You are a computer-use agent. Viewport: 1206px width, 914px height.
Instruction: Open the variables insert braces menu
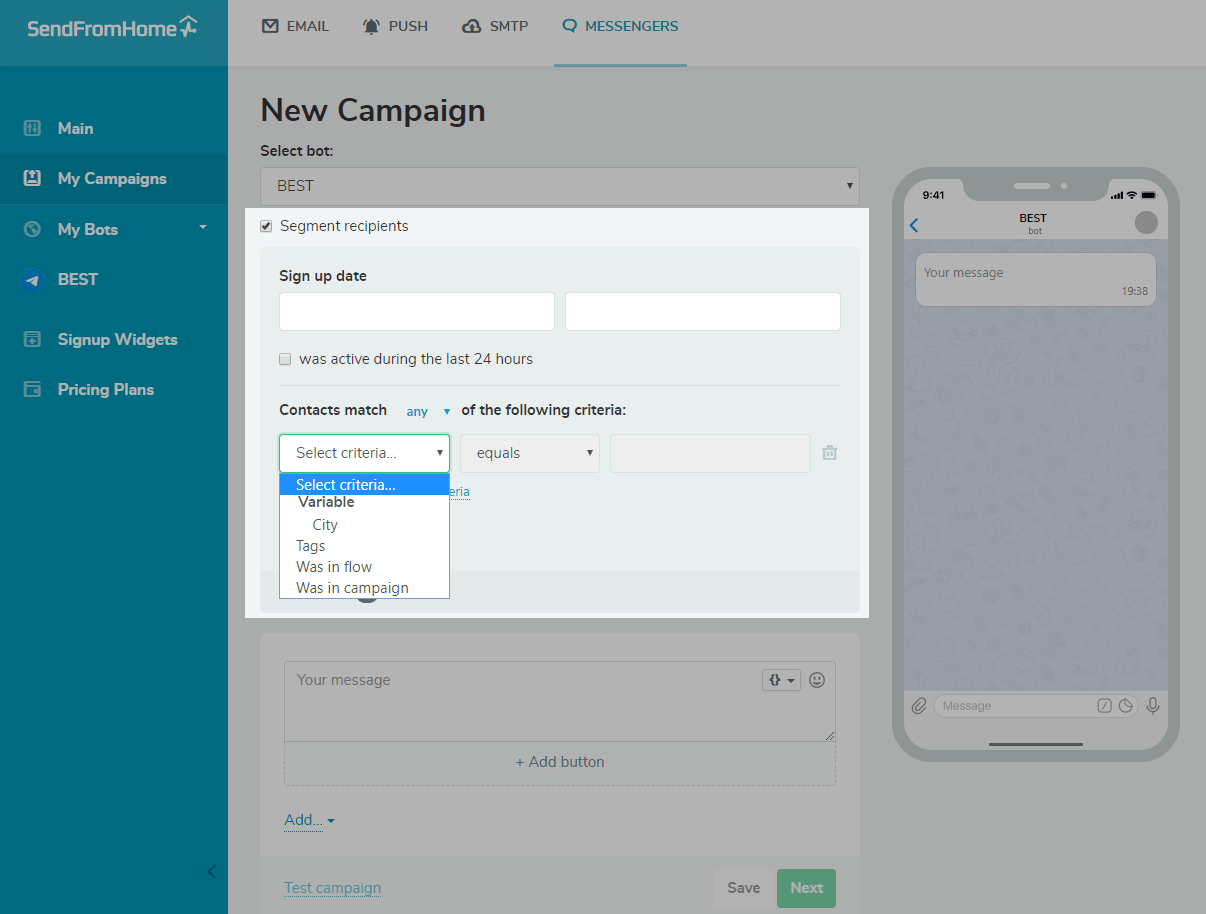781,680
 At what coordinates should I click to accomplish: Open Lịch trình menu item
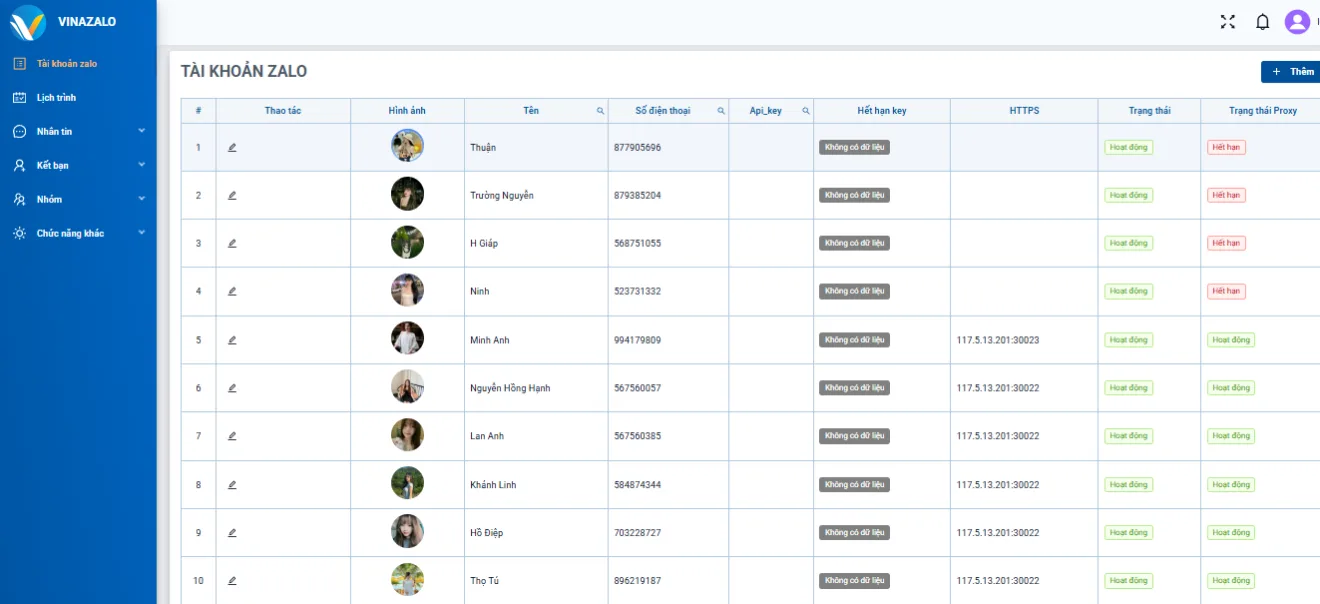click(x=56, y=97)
* * *
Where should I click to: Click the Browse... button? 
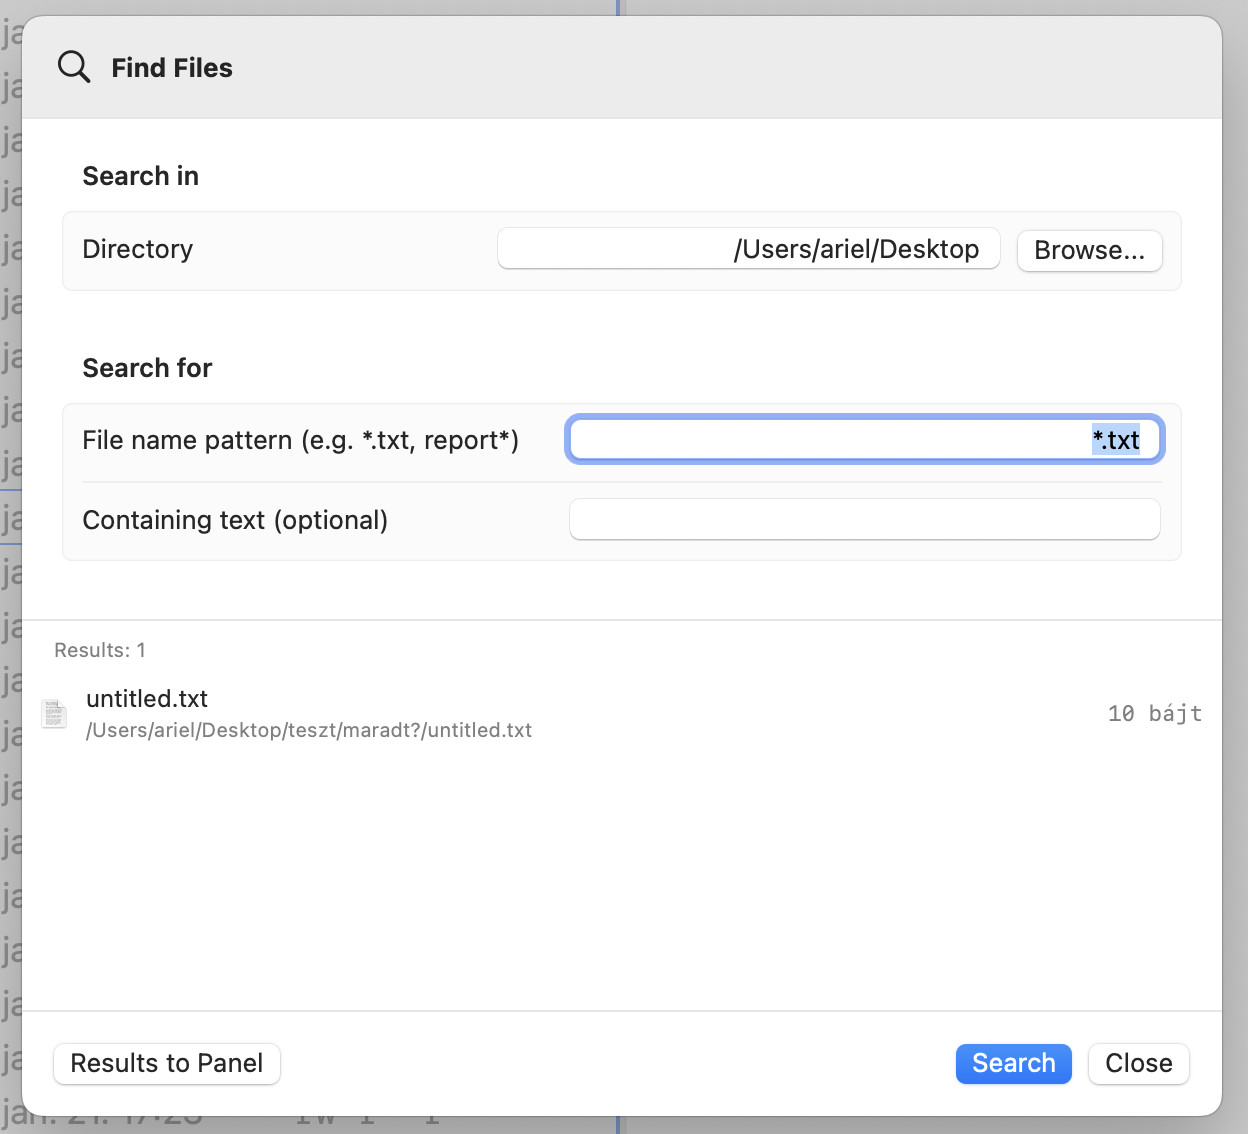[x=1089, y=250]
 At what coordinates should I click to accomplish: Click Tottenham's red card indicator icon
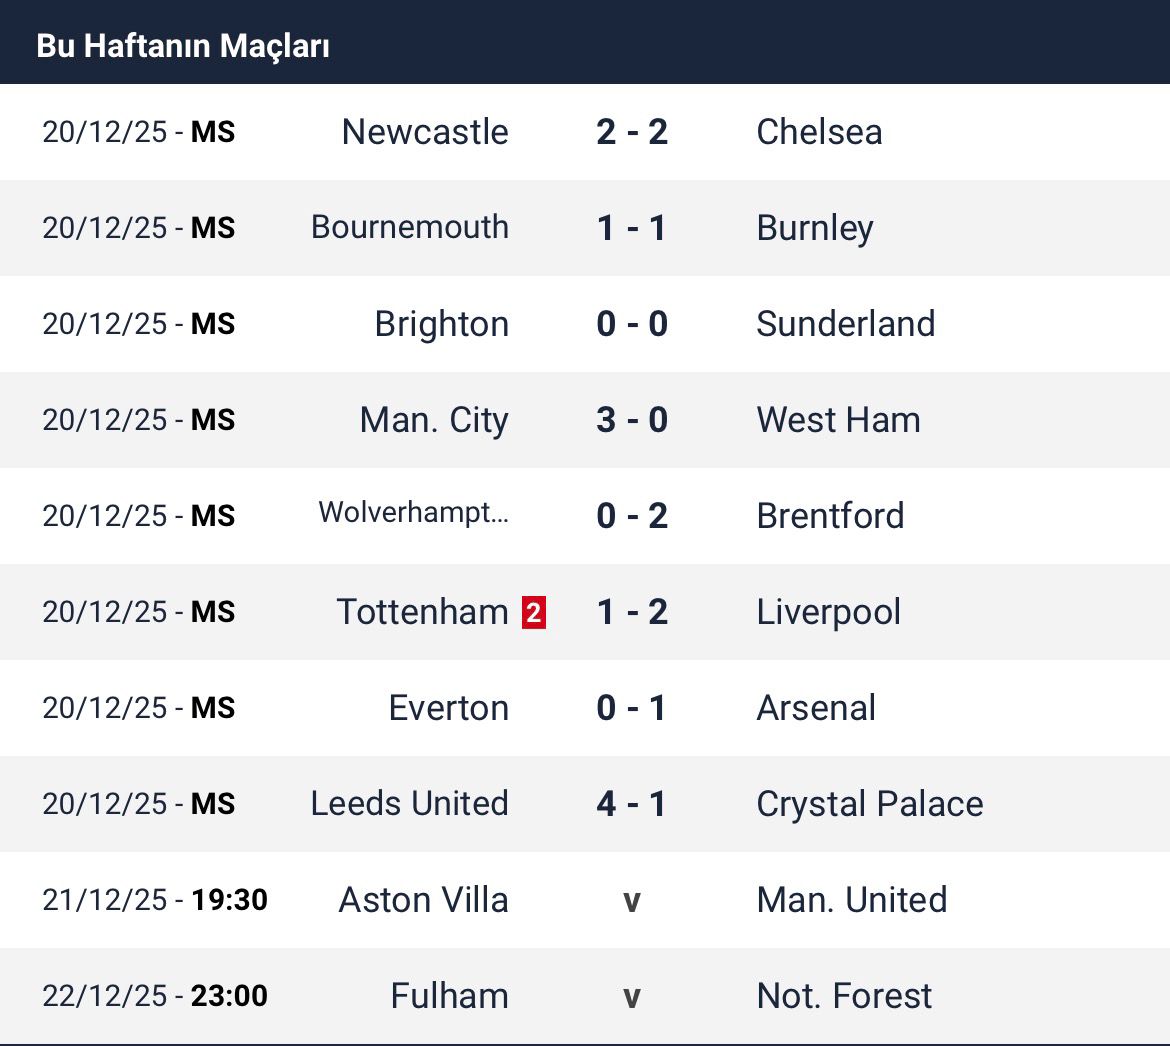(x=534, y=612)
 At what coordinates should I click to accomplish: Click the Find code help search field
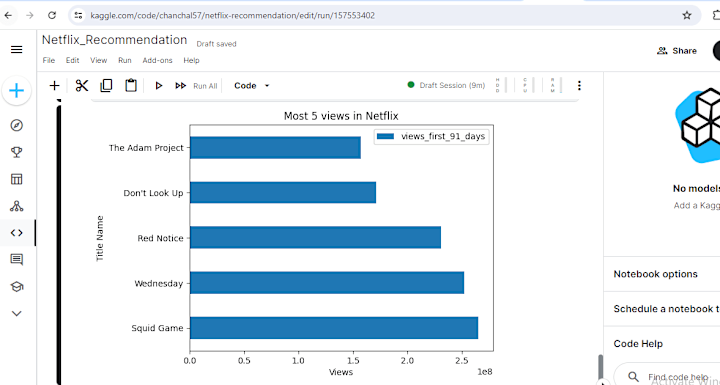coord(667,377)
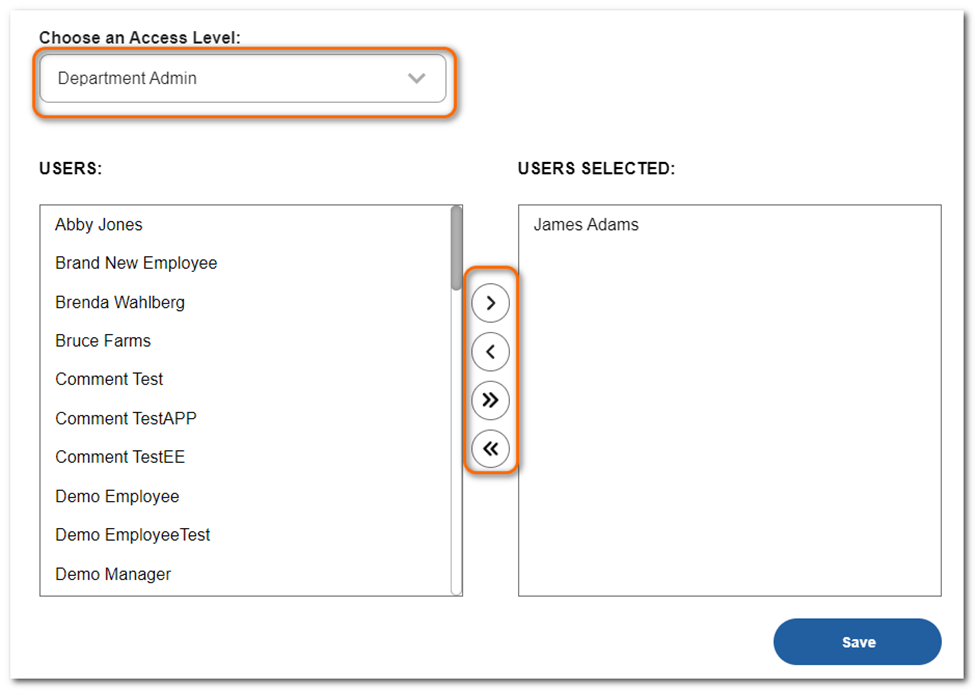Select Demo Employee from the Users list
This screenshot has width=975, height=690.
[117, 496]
==
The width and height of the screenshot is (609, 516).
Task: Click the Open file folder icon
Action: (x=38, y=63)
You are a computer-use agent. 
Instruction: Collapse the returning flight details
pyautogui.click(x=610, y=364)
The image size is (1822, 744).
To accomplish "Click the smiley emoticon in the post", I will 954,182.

:: EXERCISE ::
Copy out every line from the one containing "You are a computer-use agent. Viewport: 1206px" down to the one containing "click(x=56, y=97)", inclusive, leaving out the pictures.

:: TASK RESULT ::
You are a computer-use agent. Viewport: 1206px width, 914px height.
Instruction: Open the variables insert braces menu
781,680
 At what coordinates should I click to accomplish: Open Lịch trình menu item
click(x=56, y=97)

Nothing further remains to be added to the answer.